Ah şu zombiler… Eğer onlar olmasaydı, film dünyası da oyun dünyası da kısır döngü içine girerdi herhalde. Başta George A. Romero olmak üzere, pek çok film ve oyun yapımcısının en sık başvurduğu bu ölümsüz karakterler, biz oyun severlerin de vazgeçilmezleri arasında. Yavaş, hantal ve düşük zeka seviyesi ile kolay alt edilebilir gibi gözükseler de, sayısal avantajlarını iyi kullanarak, en yaman kahramanlara bile soğuk terler döktürmeyi başarırlar. Zombilerle ilgili standartları yok etmeyi başaran Dead Rising’de ise durum biraz farklı…
Zombileri öldüklerine pişman etmek
Dead Rising, 2006 yılında sadece Xbox 360 için piyasaya sürülmüş, aksiyon düzeyi yüksek, zombi temalı bir survivor horror, yani hayatta kalma mücadelesi verdiğimiz bir oyundu. Sadece Xbox 360 platformuna çıkmış olması nedeniyle büyük merak uyandırmıştı. Bu her exclusive, yani sadece belli bir platforma çıkan oyun için geçerli aslında. Sadece Xbox 360 çıkmış olması, devrim yaratacak seviyede bir oyun olmamasına rağmen, diğer oyun platformlarına sahip olanları kıskandırmıştı diyebiliriz.
Kendine has oyun yapısının ise ilgi çekici olduğu ise su götürmez bir gerçek. Bir kere, etrafta bulunan her cismi silah olarak kullanabilmek başlı başına bir başarı olgusuydu. Öte yandan ana karakterin, zombi istilasını önemsemeyen tavrı ve kendin emin hareketleri de karizmatik bir görüntü yaratıyordu.

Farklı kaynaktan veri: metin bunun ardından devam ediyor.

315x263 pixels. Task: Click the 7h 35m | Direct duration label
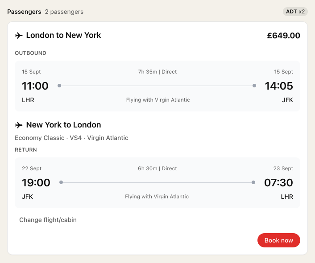(158, 72)
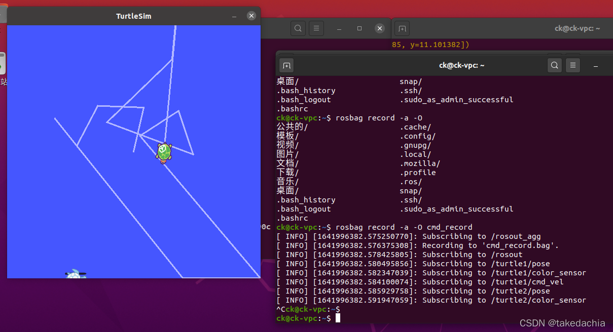Viewport: 613px width, 332px height.
Task: Open search in the front terminal window
Action: pos(555,65)
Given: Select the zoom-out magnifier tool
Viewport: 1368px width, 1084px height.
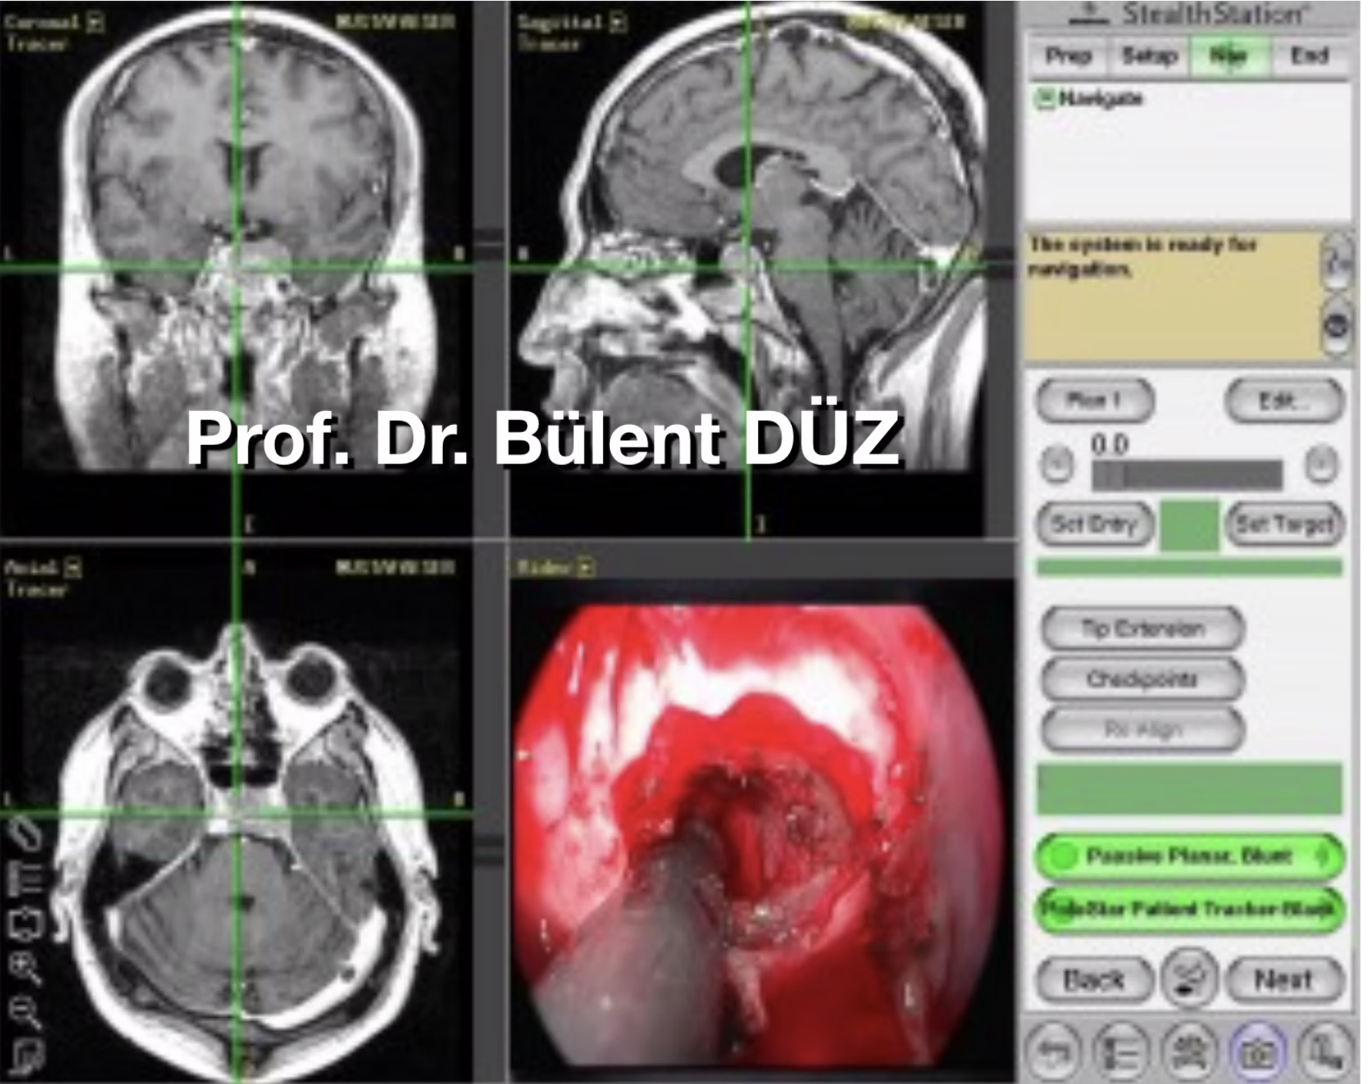Looking at the screenshot, I should [25, 1012].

Velhasıl, Dead Rising çok sevildi, çok beğenildi ve her başarılı oyunda olduğu gibi onun da devamının yapılması için kollar sıvandı. Üstelik bu sefer üç büyük oyun platformuna birden.
İlk oyunu bilmeyenler için kısaca özetlemek gerekirse, macerada Frank West isimli muhabiri yönetiyorduk. Willamette isimli şehrin, enfeksiyon kapmış bir grup insan (kısaca zombi) tarafından istila edildiğini öğreniyor ve koskocaman bir alışveriş merkezine balıklama atlayarak hayatta kalma mücadelesi veriyorduk. İlk macerada, muhabir olmamızdan mütevellit, zombilerin fotoğraflarını çekiyor, etrafta gördüğümüz her türlü vahşet içerikli sahneyi objektifimizden kaçırmamaya da çalışıyorduk. İkinci oyunda da gayet benzer bir yapı ile karşılaştığımız söyleyebiliriz.
Part – I: The Largo Embargo
Genel bir giriş yaptıktan sonra şunu belirtmeden geçemeyeceğim, Türkiye’de Dead Rising 2’nin, tüm bölümlerini içeren, ön inceleme sürümünü ilk kez oynayabilmek için bazı şartları kabul etmek zorunda kaldım ve ne yazık ki size, senaryo hakkında hiçbir bilgi vermemem gerekiyor.